On each processed upload, we mark the repository as "dirty", which communicates to a periodic routine that that repository's commit graph should be pulled, and the set of visible uploads from each commit should be updated and stored in postgres for fast lookup.
In the query path, we can get a very fast lookup if we know about the requested commit. This means that a user can browse the current head before the CI has uploaded an index for it - and we don't have the indexed information to be able to determine the closest upload for this commit. As it is now, we mark the repository as dirty and block until its commit graph has been re-decorated.
This is an expensive operation in a latency-sensitive path which necessarily obtains a global lock.

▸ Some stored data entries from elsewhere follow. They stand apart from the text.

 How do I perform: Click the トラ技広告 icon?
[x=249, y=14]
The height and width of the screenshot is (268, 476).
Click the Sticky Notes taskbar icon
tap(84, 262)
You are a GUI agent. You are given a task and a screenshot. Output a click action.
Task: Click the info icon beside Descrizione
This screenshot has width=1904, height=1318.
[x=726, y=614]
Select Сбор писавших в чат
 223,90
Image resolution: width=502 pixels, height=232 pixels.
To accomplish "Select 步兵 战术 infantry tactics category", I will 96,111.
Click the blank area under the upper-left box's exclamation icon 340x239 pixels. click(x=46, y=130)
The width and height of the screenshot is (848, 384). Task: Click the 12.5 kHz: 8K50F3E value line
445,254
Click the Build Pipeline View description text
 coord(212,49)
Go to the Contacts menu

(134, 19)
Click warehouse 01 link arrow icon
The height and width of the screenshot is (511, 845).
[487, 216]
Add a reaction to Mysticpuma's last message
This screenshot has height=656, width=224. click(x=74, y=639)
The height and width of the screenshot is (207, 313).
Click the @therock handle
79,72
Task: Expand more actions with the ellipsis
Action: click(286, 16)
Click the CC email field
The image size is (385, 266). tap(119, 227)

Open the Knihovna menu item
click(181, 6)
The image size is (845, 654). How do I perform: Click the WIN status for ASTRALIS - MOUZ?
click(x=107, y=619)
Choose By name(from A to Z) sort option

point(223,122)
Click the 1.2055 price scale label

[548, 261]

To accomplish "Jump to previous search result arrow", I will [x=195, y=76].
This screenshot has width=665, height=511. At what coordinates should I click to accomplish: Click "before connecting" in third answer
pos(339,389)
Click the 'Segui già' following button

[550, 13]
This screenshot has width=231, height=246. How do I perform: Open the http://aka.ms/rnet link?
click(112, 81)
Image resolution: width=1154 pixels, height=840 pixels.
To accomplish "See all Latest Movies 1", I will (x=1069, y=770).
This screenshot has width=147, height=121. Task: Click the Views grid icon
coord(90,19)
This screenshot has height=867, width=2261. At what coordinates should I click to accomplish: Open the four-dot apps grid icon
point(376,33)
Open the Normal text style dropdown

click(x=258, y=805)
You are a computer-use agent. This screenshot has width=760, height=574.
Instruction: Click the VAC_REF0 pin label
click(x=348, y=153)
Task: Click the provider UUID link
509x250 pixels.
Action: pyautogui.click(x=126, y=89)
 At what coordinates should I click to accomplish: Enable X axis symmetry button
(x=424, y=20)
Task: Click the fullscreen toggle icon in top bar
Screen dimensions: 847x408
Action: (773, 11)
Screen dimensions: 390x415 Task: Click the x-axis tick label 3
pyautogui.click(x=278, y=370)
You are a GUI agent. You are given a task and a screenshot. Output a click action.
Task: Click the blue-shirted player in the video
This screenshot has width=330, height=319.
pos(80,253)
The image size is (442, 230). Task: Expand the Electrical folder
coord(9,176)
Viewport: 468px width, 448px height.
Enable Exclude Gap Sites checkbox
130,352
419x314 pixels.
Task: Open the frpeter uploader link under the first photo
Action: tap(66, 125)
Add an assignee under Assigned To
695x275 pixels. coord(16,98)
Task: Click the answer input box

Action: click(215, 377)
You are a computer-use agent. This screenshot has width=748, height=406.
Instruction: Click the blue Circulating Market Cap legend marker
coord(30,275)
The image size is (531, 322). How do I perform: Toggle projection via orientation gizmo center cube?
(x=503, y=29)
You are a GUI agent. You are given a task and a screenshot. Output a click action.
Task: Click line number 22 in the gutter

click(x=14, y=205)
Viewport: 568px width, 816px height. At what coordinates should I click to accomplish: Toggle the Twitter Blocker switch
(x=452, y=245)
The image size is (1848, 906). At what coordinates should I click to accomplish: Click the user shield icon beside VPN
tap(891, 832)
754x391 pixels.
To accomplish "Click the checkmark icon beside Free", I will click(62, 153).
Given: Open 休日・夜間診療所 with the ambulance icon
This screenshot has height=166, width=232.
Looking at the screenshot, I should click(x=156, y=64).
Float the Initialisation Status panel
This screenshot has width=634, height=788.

We need to do much better here.
What does the new version do?
Instead of blocking on refreshing the entire commit graph, we can solve a smaller problem more efficiently, and simply mark the repository as dirty to refresh it for subsequent requests.
Instead of pulling the entire commit graph back, we only pull a set of n commits on the ancestor of the currently requested commit. This is likely (but not guaranteed) to contain a commit we have already seen. Then, we can use the upload visibility information we have indexed for those commits, and propagate them forward through the commit graph rooted at the target commit.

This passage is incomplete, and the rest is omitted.